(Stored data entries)
= Beginning of Section =
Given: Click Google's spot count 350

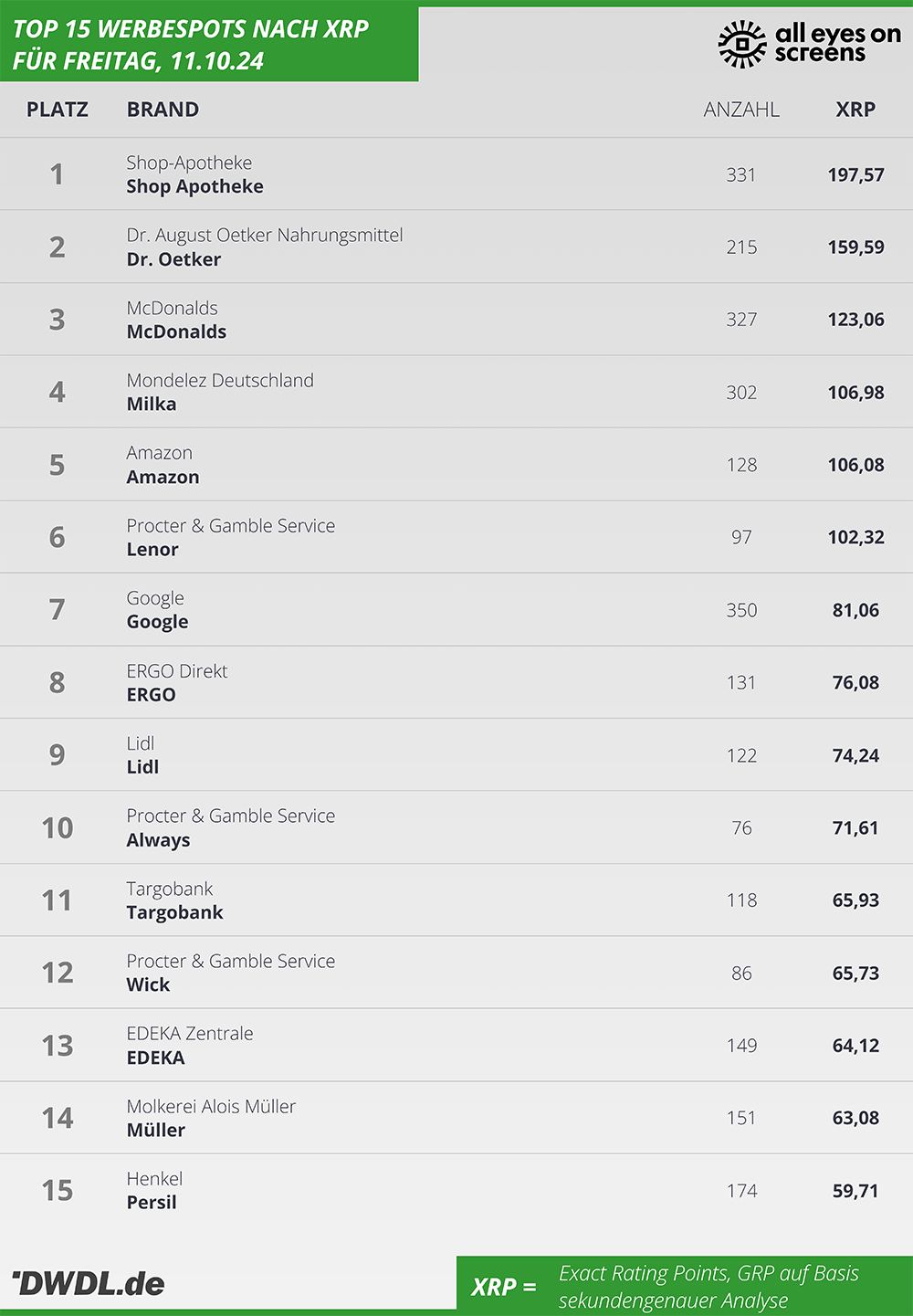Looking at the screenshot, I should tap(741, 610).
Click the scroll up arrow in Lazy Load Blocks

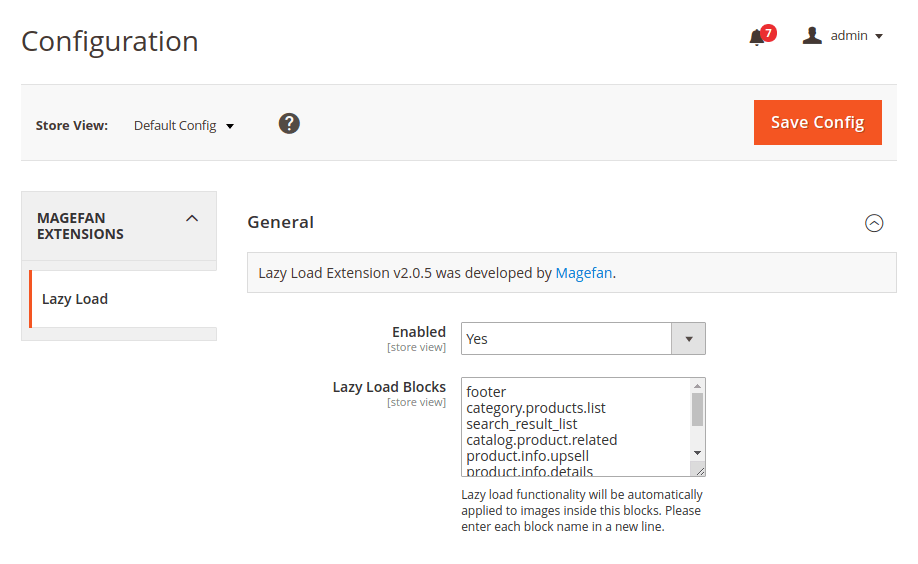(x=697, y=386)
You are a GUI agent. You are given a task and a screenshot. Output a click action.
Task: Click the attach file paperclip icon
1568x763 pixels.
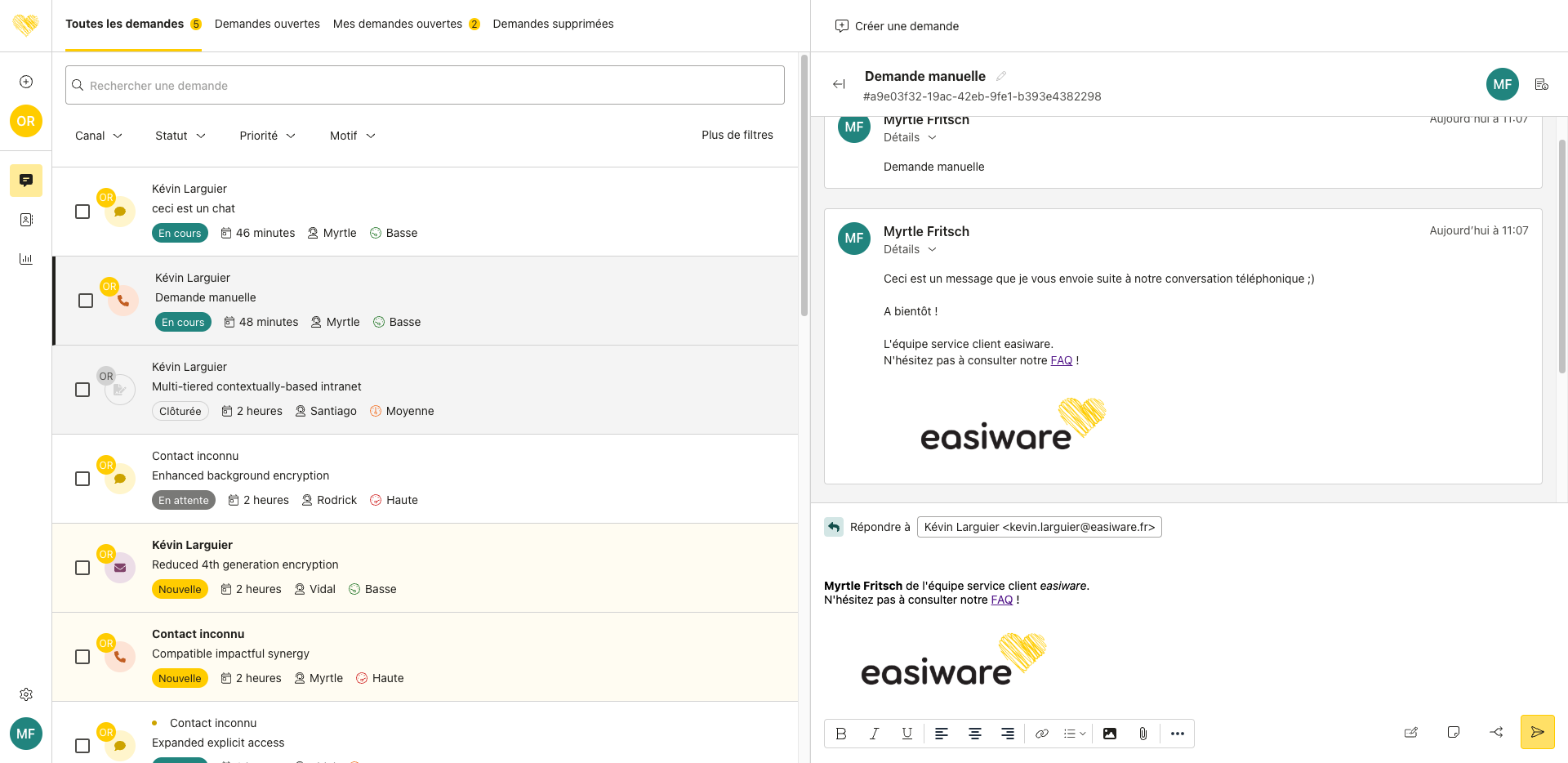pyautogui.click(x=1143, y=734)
= End of Section =
= Beginning of Section =
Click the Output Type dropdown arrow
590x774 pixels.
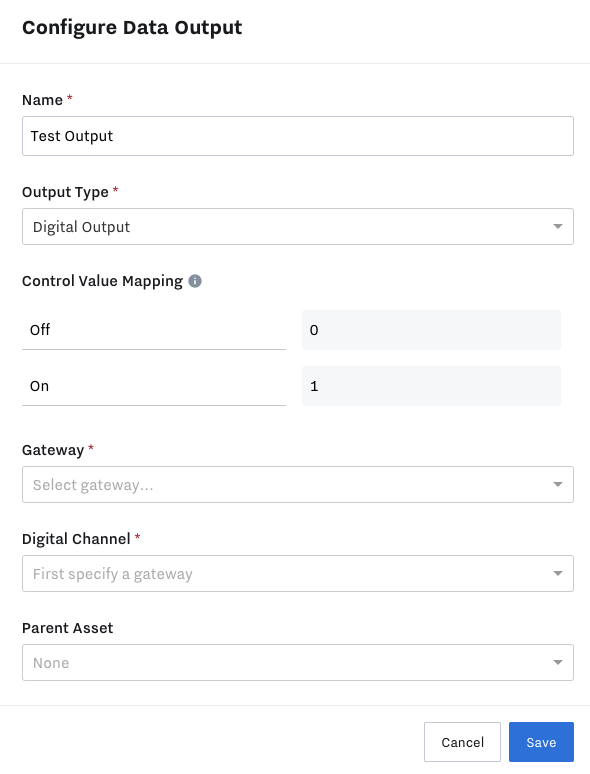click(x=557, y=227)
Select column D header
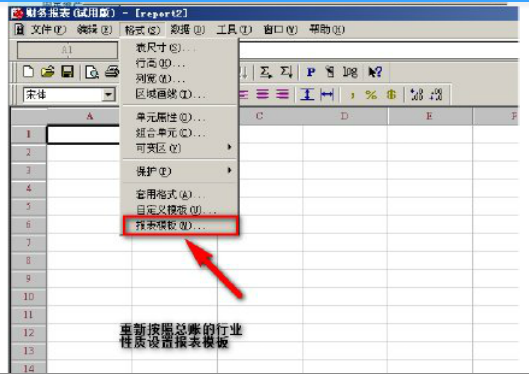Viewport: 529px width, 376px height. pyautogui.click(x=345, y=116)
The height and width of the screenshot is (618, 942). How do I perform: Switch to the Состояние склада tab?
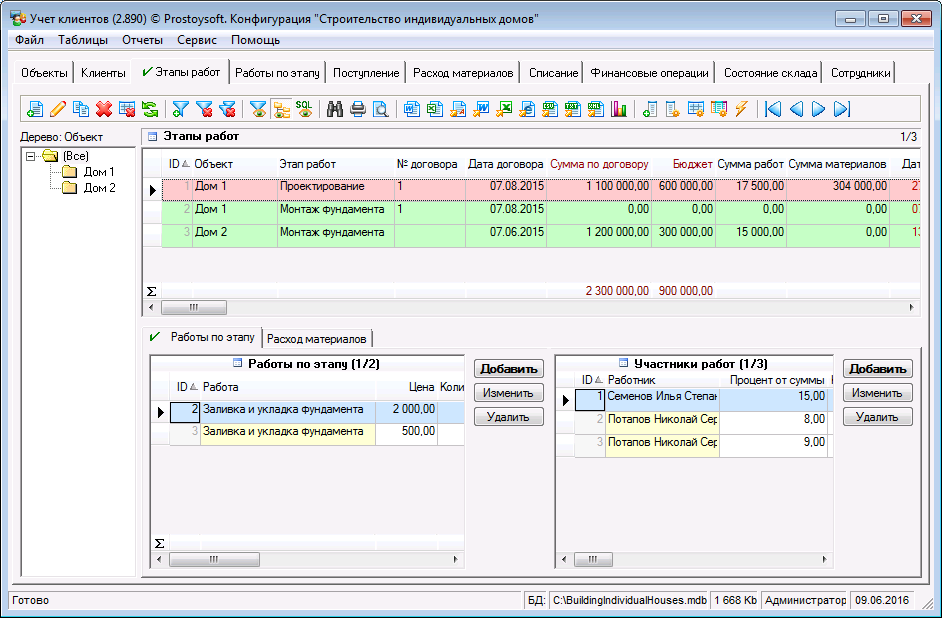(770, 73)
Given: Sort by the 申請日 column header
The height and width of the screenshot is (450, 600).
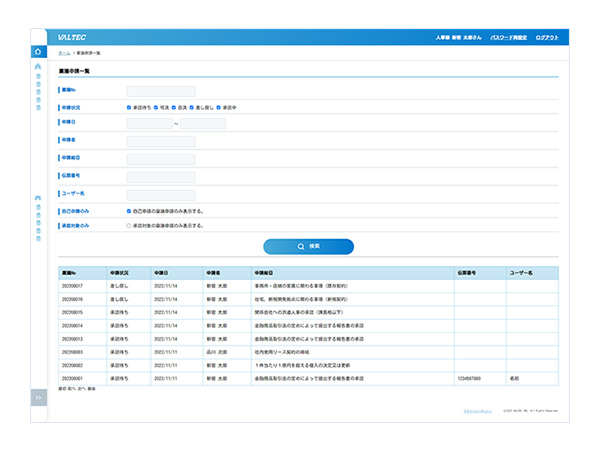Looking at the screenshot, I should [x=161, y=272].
= End of Section =
The answer must be a single number: how many lines of the data hold the word "Output".

2